A century ago, cold, hungry pioneers in Dakota Territory were faced with a dramatic energy crisis. Icy blizzards blasted almost daily, halting supply trains from the East. General stores grew bare and echoing. For six frigid months, twisted sticks of hay and wheat ground into flour provided heat and nourishment. Even today, the cold months of 1880-81 are remembered and referred to as "the hard winter."

Today, in De Smet, S.D., a pile of twisted hay feeds the cast-iron cook stove in the 102-year-old railroad Surveyor's House.A coffee mill stands on the plank shelf of the pantry, where wheat was ground for daily bread. A crude rocking chair is drawn near the stove, and kerosene lamps sometimes flicker against the board walls.

The little house in De Smet -- a little town which snuggles among South Dakota's broad plains -- is not suffering from suspended animation. The twisted hay, the oil lamps, patchwork quilts -- these are just few of the well-used reminders that draw up to 20,000 tourists to town each year, all in search of a family named Ingalls. De Smet, you see, was the home of Laura Ingalls Wilder, whose nine "Little House" books recall long winters, Indians, and drought, along with the simple joys and satisfactions of growing up as a pioneer girl a century ago. The books, all true stories, have gained ardent fans since publication in the 1930s and 1940s. Now, with NBC's weekly adaptations of "Little House on the Prairie" -- countless more are enamoured with the lives of Pa and Ma Ingalls, Laura and Almanzo Wilder, and other characters of the stories.

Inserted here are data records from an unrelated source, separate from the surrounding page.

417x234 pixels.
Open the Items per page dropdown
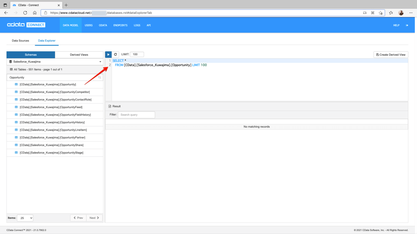click(x=25, y=218)
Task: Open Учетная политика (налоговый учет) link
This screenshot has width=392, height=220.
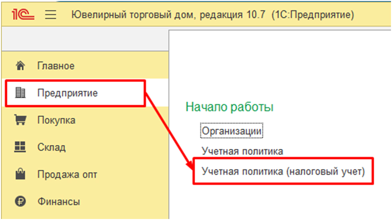Action: pyautogui.click(x=283, y=172)
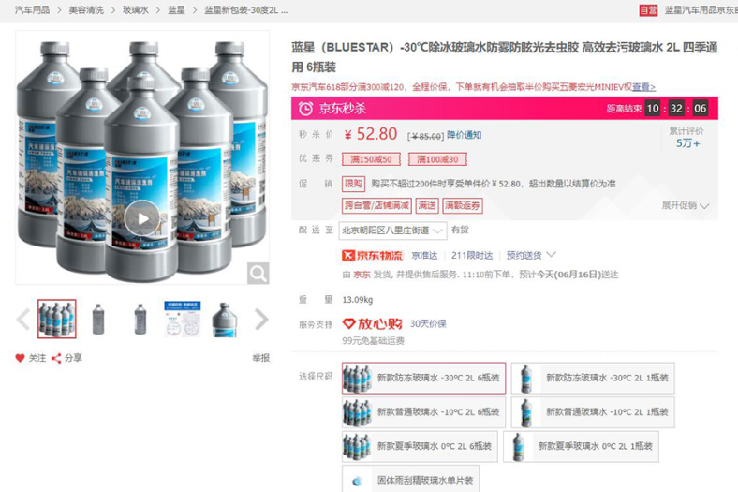Click the heart icon to follow product

pyautogui.click(x=20, y=358)
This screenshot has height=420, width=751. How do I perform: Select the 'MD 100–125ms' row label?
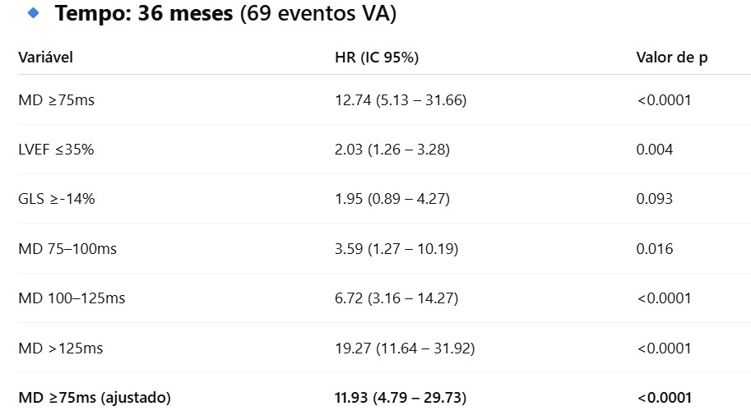(72, 298)
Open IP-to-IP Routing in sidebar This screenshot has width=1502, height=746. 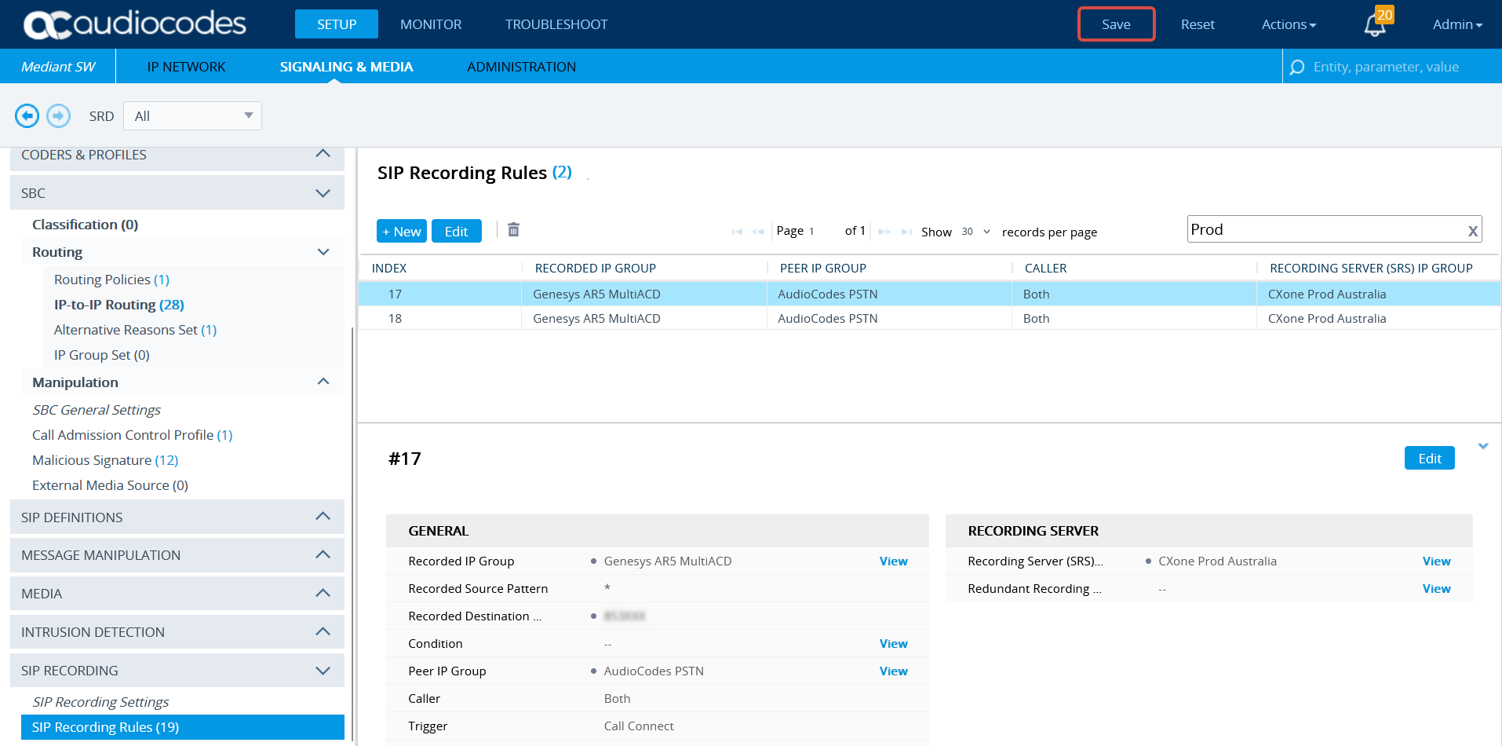point(118,305)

Each summer now, Wilder fans descend on the town that formed the setting for six of Mrs. Wilder's books. They come seeking the "Little Town on the Prarie," the title given De Smet when she was writing her girlhood memories as a 70- year-old Missouri farmlady.

The drawing card in De Smet is the hope of finding remembrance of the real -- not the television -- Ingalls family. The seeker is well rewarded, for over 20 years have been spent by the local Laura Ingalls Wilder Society in preserving, restoring, and collecting the relics of the pioneering Ingalls and Wilders.

Two homes of the Ingalls family were saved. The oldest, and smallest, is the one-time railroad Surveyors' House, where young Laura Ingalls spent her first winter in Dakota Territory as a 12-year-old. The other building is the Ingalls home itself -- built by a Pa Ingalls in 1887, when at last his wandering covered wagon came to a stop in De Smet.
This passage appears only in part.